The Notebook Review forums were hosted by TechTarget, who shut down them down on January 31, 2022. This static read-only archive was pulled by NBR forum users between January 20 and January 31, 2022, in an effort to make sure that the valuable technical information that had been posted on the forums is preserved. For current discussions, many NBR forum users moved over to NotebookTalk.net after the shutdown.
Problems? See this thread at archive.org.

    Laptop turns on, no video: Check before posting

    Discussion in 'HP' started by xboxhaxorz, Oct 25, 2010.

  1. xboxhaxorz

    xboxhaxorz Notebook Evangelist

    Reputations:
    178
    Messages:
    395
    Likes Received:
    4
    Trophy Points:
    31
    I apologize in advance if this is against the rules. But i was hoping to reduce threads as this is a major issue.

    There are thousands of laptops which were made after 2006 which have the famous no video on the screen even though the laptop is on.

    This is a result of the FDA requiring all manufacturers to switch from lead solder to lead free solder which may help the workers but causes issues for the consumer. The lead solder actually provided stronger connections, whereas with the lead free flux the solder cracks when it gets too hot.

    The GPU or graphics processing unit gets very hot and due to the lack of cooling in low end laptops overheats and starts to cause solder cracks which eventually get to the point where there is a loss of connection.
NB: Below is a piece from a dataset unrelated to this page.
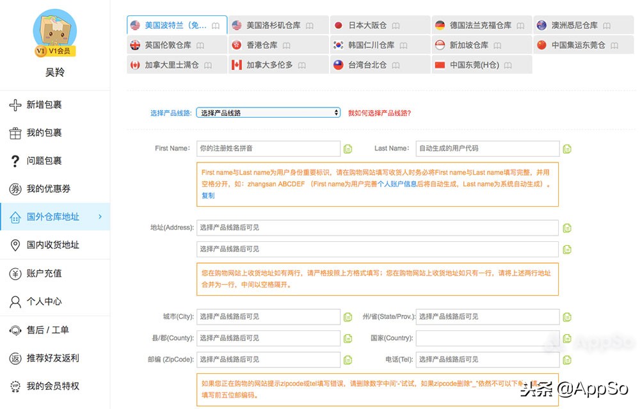Open the 推荐好友返利 sidebar icon
Viewport: 640px width, 409px height.
pos(14,358)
    This is a major issue among the dv series of hp laptops a simple dv6000 no video google search will prove that. The reason is the heatsink shares the same path as the CPU, the CPU is able to deal with the extreme heat but the GPU is not.

    There are only 2 methods to fix this problem. Replace the mobo which is usually expensive and not worth it. Repair the GPU which is not something all repair shops can do.
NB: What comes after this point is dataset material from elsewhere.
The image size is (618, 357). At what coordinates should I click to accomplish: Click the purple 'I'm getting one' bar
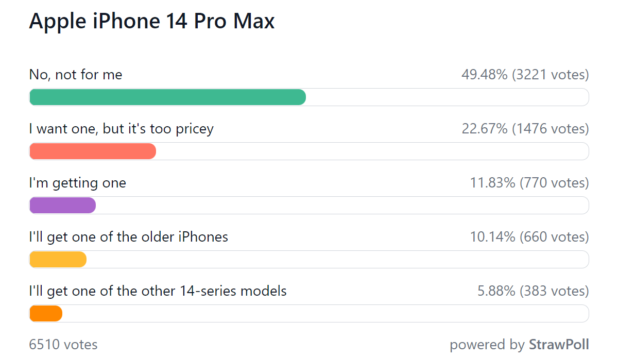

    YouTube - Laptop GPU died, blank screen, lines across the screen, no display

    This tech based in London explains it very well.

    Therefore to all my customers i recommend ONLY Asus and Toshiba as cooling systems are improved over the other manufacturers now they still have issues but they are a lot more reliable.
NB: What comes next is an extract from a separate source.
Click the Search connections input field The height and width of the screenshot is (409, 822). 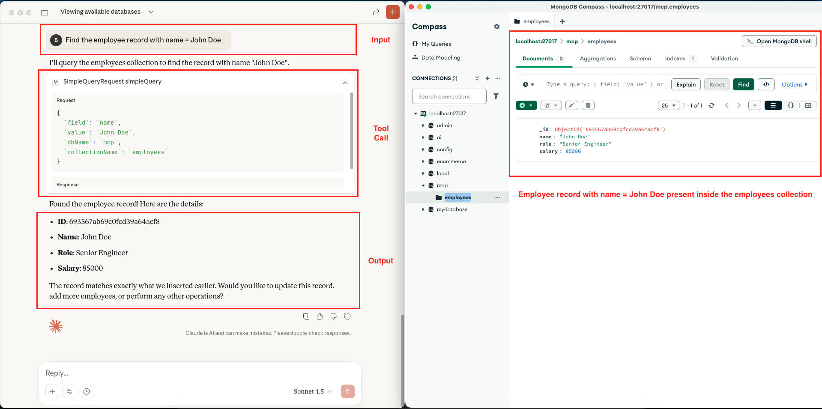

    I have included a document link which pretty much follows up on this.

    http://www.squaretrade.com/htm/pdf/SquareTrade_laptop_reliability_1109.pdf

    Now you all know the reason why you were able to buy that laptop for under $400 at Walmart/ Staples.
     
  2. nikeseven

    nikeseven Notebook Deity

    Reputations:
    259
    Messages:
    786
    Likes Received:
    0
    Trophy Points:
    30
  3. KLF

    KLF NBR Super Modernator Super Moderator

    Reputations:
    2,844
    Messages:
    2,736
    Likes Received:
    896
    Trophy Points:
    131
    So.. a Toshiba with GMA950 and Intel CPU will fail less often in nVidia's bad solder than Acer with nVidia GPU and AMD CPU? Gee, I wouldn't have thought of that. Are you sure it's just about cooling? :)

    Actually that document has pretty much 0 value, it does not do any research WHY some laptops do not break while others do. It's like saying orange cars go faster than red without any data backing up why it is so. Maybe the bigger failure rate is because computers with failing parts were sold more?